**Selected excerpt:**
* begin *
9 min read

Python Async Programming for Data Engineers: Harnessing the Power of Concurrency

Boost Your Python Applications with Async Programming: Learn how to leverage asyncio for efficient, non-blocking I/O operations, handle concurrency, and avoid the pitfalls of traditional threading and multiprocessing.
Python Async Programming for Data Engineers: Harnessing the Power of Concurrency
Photo by Isaac Mitchell / Unsplash

Let me start by saying that I love Python. I truly believe that it is the best programming language in the world, but it is not without faults. The Zen of Python contains the following line:

There should be one-- and preferably only one --obvious way to do it.

If you have been programming for a while in Python, you can see how far the maintainers and the community as a whole are starting to stray from this principle. Parallel/concurrent computing is a prime example of this, but I guarantee it's worth exploring all the different options Python provides for us.

In this article, we'll explore async programming in Python using the powerful asyncio library. We'll start with the basics and gradually build up to more complex concepts, providing real-life examples along the way. By the end of this tutorial, you'll have a solid understanding of how to write efficient and non-blocking code in Python and we'll take a look at some Data Engineering use cases as well.
* end *
**Data rows:**
* begin *
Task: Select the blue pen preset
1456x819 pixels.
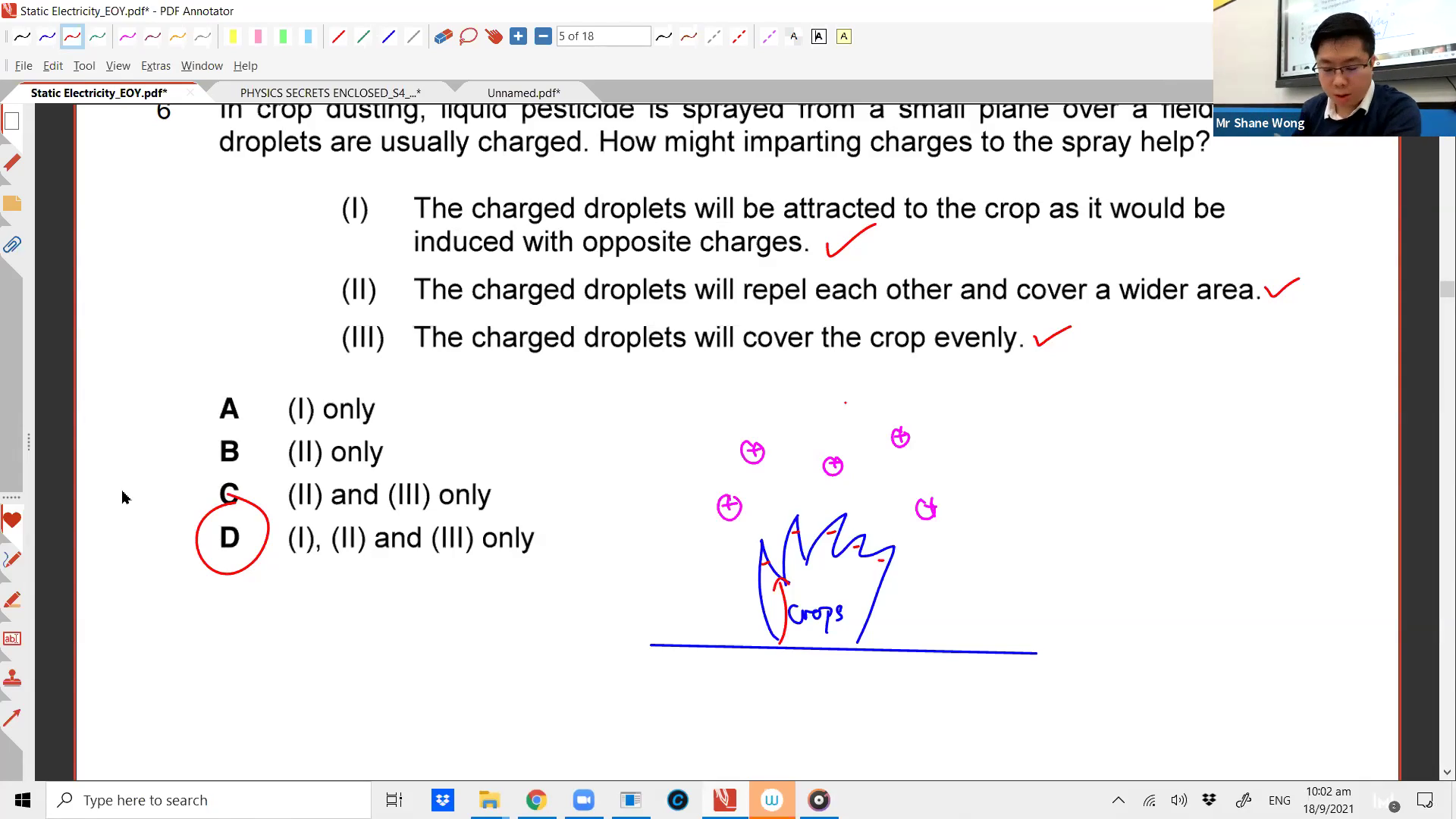Action: click(47, 36)
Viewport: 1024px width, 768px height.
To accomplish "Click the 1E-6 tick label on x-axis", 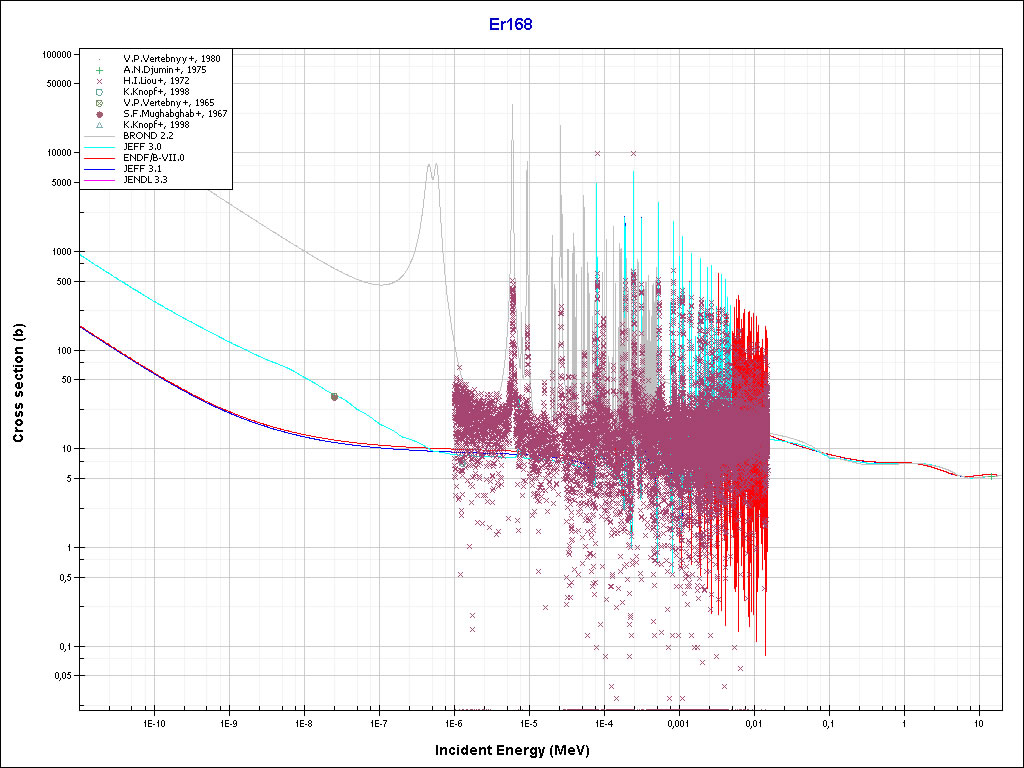I will (x=453, y=723).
* end *
**What is required:** Please name the library the article on Python async programming uses to explore async programming.

**Task output:** asyncio